Jim and Carol Gustin built their dream home in Saguache County and have an unobstructed and striking view of the Sangre de Cristo range. But if the medical/retail grow is approved Berlin O’Butler, who already owns marijuana cultivation operations in both California and Salida, will forever change the peaceful landscape the Gustins have enjoyed for years.
Stryker Industries LLC owner Justin Butler (Berlin’s birth name) and his mother Joyce Butler own a combined total of 400 acres along County Road 45 and Roads N and P in Saguache County. In O’Butler’s letter of application to the SCPC, he lays out the parameters of a 320 acre “planned community” for five to 30 employees who would work and live on the property.

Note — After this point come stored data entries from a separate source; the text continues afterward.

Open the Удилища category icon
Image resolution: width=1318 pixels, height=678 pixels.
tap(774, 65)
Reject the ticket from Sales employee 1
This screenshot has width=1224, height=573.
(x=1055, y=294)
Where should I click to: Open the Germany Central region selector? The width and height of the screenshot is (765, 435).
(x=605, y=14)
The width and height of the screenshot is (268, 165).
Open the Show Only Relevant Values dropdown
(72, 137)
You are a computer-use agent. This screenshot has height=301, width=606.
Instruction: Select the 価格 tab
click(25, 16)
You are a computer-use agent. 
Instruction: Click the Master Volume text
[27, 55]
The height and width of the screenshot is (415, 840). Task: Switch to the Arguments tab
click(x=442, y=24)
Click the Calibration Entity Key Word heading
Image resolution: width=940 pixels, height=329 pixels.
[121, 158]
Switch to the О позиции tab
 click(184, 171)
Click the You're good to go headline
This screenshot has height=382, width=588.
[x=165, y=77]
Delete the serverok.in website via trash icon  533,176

This would be “a planned community and tax generating project [which], because of its location, size and commercial attributes would service the entire state with its unique commodity and perhaps even the nation once interstate constraints are expunged.”
The facility will be comprised of eight greenhouses covering 115,000 square feet and includes a huge solar array which would generate enough electricity to feed back into the electric system. There also are plans to build an extraction plant and a community greenhouse for residents.

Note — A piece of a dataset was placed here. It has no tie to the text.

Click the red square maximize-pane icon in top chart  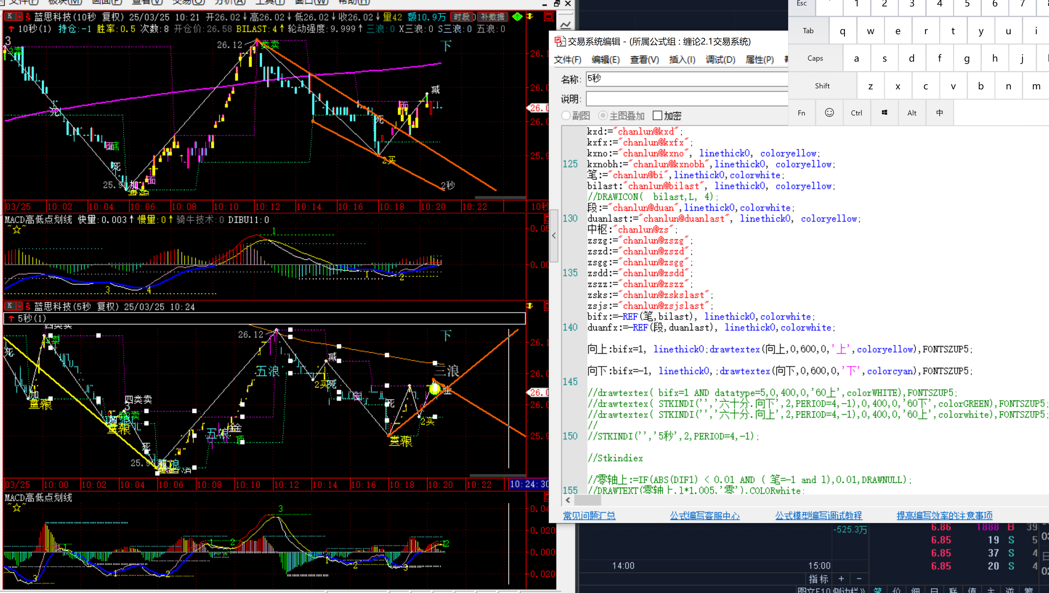(549, 17)
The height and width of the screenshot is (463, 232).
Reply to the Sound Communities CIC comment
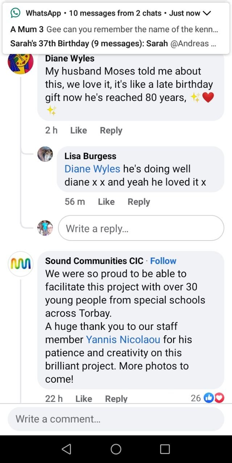(116, 399)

The farm would use some 4,000 gallons of water a day, O’Butler estimates. Many are concerned about water usage by marijuana cultivations especially given the return of drought conditions in the county.
O’Butler, who for awhile tried his hand at acting in California, is featured online in a cannabis entrepreneur blog at http://www.cannapreneurmag.com/2017/07/17/cannapreneur-berlin-obutler/ He is described as a visionary who migrated back to Colorado after his acting stint to take advantage of the “Laissez Faire county government” in Saguache County and realize his dreams.
The county is referred to as an “Eden” and a dream come true for those who cherish their independence. O’Butler is styled as a green-thumbed, if eccentric entrepreneur with visions of yurt encampments on his acreage in an attempt to create a mystical atmosphere akin to those in Mongolia and other Middle East and Asian destinations.
His idea is to provide a home for the “kindred spirits” who share his dream of a pot kingdom — one he envisions as the world’s largest marijuana cultivation facility in the world — a little slice of heaven on earth.
Meanwhile the Gustins are fearful the pristine paradise they treasure will slip out of their hands when the planning commission meets next month, and with only a few grows turned down by the commission over the past nearly three years their fears are not unjustified.